**WHAT TO PRODUCE:** Return each line below holding the string "sidebar".

**RECORDS TO USE:**
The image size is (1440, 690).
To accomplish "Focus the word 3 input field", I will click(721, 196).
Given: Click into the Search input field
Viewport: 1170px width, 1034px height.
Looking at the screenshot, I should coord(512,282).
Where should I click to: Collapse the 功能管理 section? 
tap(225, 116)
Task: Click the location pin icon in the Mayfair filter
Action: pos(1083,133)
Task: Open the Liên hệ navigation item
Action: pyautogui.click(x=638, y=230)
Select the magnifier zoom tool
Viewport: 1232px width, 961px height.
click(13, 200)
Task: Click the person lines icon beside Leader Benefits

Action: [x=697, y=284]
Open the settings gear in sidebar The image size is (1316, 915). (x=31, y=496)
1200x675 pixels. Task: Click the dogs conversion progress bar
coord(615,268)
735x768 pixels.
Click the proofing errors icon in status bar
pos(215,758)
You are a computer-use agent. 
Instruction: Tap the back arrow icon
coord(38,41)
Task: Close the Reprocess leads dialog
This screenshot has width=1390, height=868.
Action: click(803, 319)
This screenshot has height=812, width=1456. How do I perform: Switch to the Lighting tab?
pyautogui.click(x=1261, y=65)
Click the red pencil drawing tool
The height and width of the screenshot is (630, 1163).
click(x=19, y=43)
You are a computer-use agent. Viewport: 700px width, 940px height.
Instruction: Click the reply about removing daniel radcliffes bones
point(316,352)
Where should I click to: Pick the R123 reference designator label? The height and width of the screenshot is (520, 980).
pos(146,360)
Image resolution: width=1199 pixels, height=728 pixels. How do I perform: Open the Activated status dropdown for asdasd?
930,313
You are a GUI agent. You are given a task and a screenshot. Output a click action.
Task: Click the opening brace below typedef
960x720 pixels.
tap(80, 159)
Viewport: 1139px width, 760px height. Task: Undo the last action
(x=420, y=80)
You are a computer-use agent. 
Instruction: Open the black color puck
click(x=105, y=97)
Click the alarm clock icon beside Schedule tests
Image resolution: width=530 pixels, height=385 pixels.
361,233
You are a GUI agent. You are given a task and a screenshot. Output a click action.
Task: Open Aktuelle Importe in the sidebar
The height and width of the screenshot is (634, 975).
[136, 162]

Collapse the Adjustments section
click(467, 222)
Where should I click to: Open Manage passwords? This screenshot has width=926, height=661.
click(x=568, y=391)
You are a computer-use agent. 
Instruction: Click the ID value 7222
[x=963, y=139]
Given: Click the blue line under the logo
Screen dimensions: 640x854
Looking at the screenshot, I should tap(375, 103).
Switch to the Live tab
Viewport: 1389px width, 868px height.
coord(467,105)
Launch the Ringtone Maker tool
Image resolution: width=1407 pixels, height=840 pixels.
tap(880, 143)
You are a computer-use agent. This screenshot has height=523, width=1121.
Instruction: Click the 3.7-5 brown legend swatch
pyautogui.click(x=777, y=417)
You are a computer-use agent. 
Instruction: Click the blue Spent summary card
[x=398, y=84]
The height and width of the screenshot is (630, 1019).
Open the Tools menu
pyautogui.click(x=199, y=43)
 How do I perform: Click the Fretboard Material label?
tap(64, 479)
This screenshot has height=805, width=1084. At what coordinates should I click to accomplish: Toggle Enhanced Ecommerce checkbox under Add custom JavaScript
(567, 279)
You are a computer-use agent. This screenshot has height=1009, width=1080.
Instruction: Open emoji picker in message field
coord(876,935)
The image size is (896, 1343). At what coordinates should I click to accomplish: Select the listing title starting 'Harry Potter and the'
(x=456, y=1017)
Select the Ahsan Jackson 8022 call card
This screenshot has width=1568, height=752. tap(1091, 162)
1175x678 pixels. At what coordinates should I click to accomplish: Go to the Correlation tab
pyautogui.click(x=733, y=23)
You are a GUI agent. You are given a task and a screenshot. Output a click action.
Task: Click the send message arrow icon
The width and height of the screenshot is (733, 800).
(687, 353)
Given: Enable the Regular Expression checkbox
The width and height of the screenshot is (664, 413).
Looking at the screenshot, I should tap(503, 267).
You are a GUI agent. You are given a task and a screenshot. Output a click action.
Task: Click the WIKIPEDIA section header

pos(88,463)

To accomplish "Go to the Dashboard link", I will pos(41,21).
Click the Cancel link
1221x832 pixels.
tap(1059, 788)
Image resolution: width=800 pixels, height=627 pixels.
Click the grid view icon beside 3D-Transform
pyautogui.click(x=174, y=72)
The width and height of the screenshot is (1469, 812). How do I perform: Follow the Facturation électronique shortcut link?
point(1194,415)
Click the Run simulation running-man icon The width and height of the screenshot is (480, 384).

**TASK RESULT:**
Open the settings gear in sidebar The image size is (1316, 915). (x=31, y=496)
Task: Open Aktuelle Importe in the sidebar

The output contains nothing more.